- Activity:
From the records below, output exactly the lines starting at the line with "You are a GUI" and ending at the line with "Given: Tap the battery level indicator", both of them included, but no pictures.

- Records supplied:
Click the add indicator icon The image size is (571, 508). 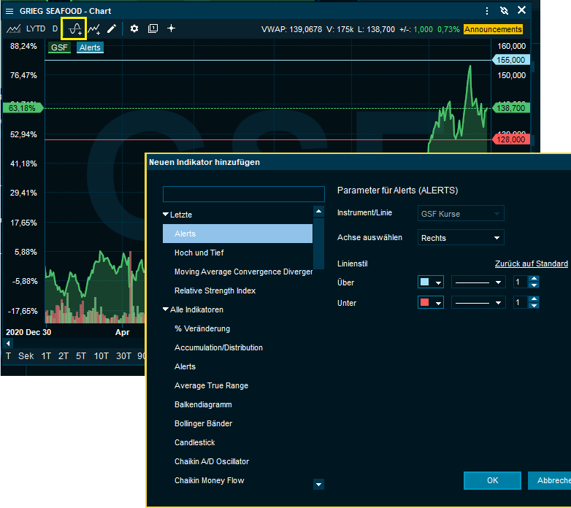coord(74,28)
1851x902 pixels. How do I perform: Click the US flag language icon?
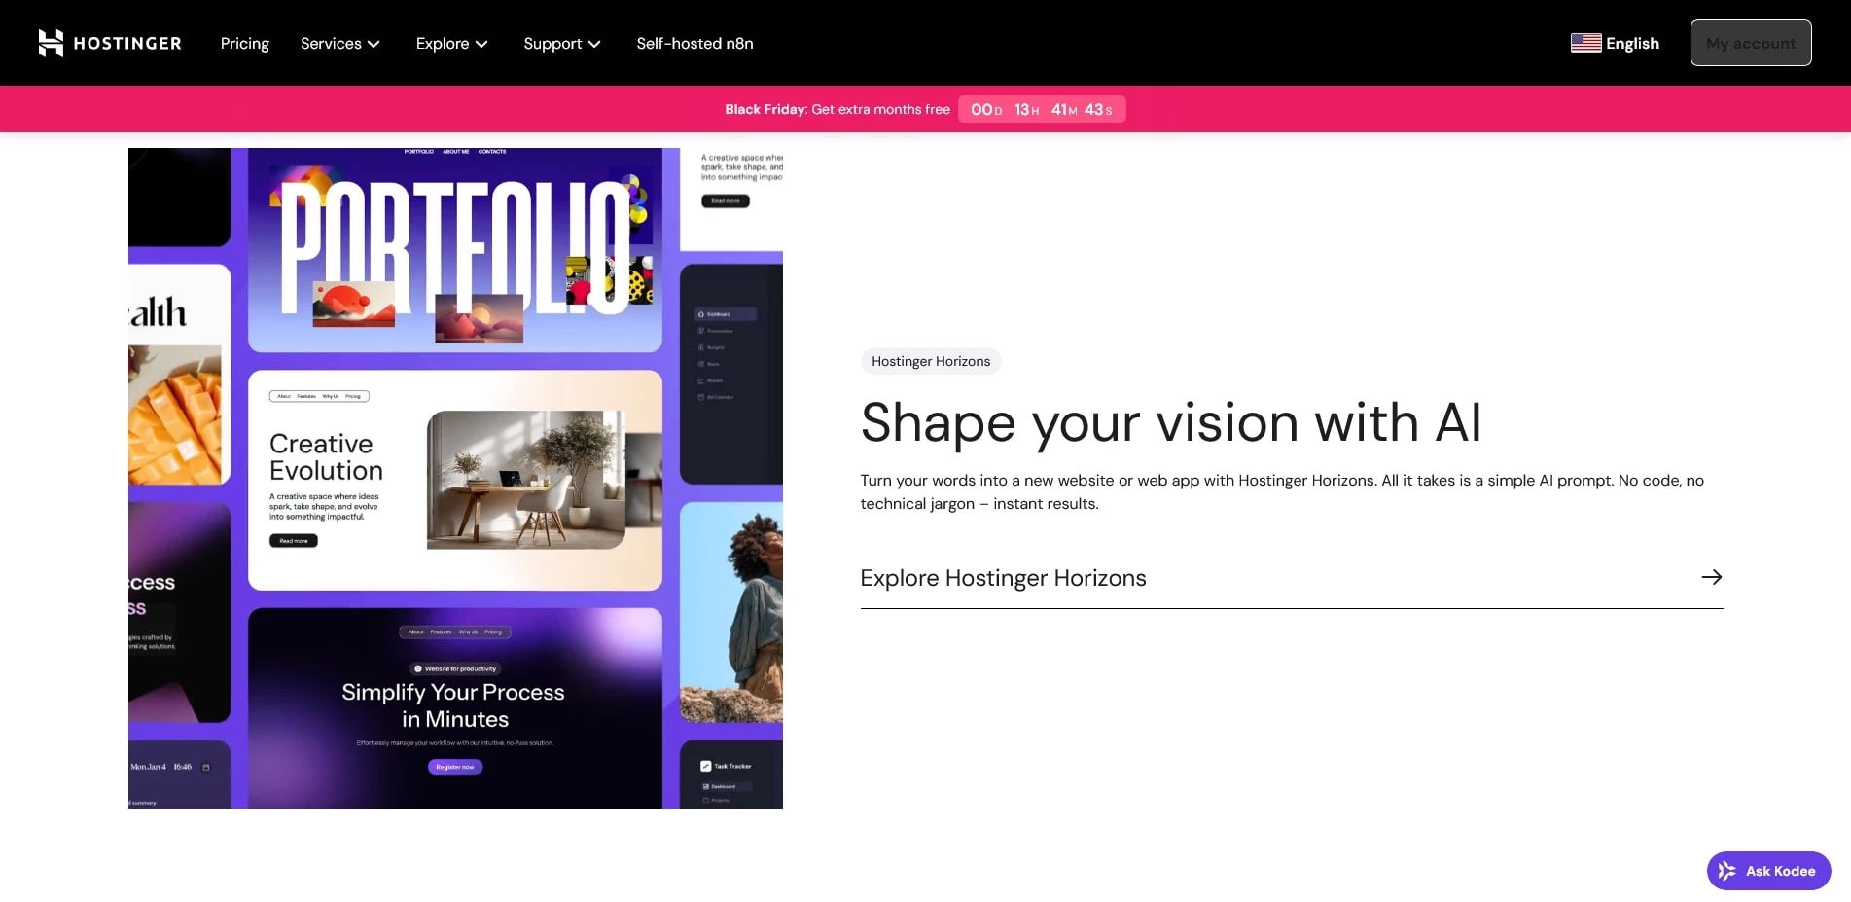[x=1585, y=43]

--

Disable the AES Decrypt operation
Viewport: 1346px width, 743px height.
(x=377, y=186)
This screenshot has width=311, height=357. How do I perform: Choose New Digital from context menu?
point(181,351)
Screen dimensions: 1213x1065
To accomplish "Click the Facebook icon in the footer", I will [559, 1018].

---

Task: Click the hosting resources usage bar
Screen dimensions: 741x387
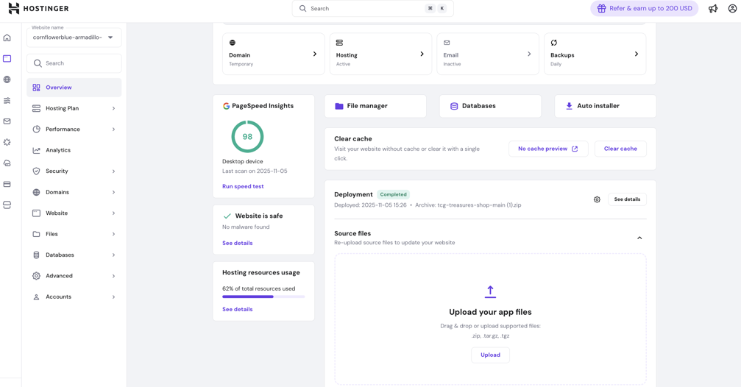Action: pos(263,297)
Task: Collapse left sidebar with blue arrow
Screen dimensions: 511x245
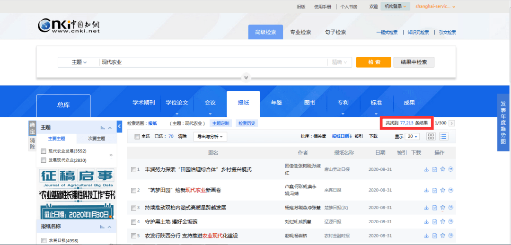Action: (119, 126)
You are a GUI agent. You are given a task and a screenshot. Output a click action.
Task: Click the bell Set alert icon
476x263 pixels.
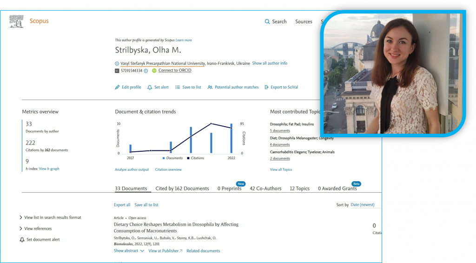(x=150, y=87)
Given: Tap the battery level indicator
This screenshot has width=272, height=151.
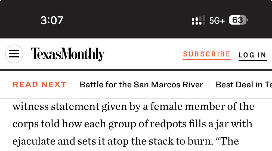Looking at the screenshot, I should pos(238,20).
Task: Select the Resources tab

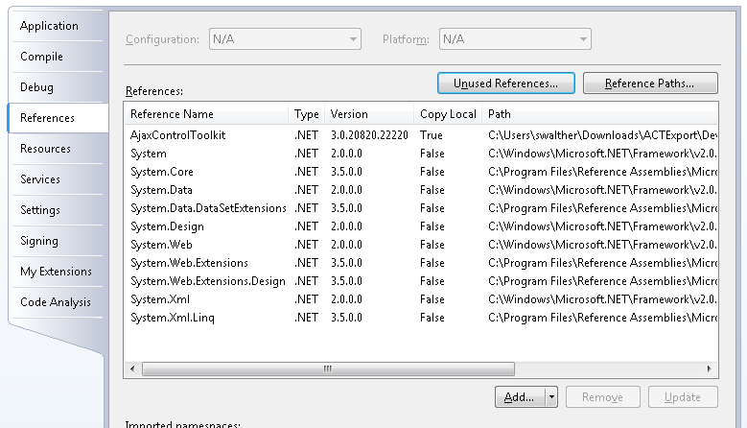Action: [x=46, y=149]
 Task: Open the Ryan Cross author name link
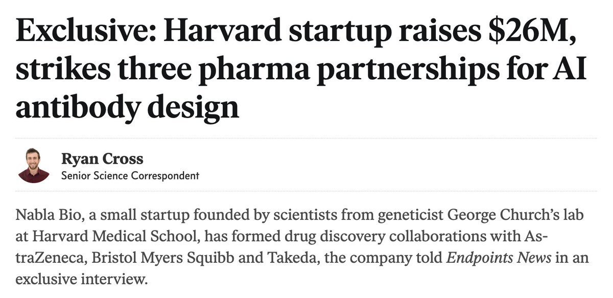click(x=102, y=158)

- Answer to this exercise:
You are a GUI agent. You are given a task and a screenshot. Output a click action.
Task: Click the bell Set alert icon
476x263 pixels.
(x=150, y=87)
Given: Tap the battery level indicator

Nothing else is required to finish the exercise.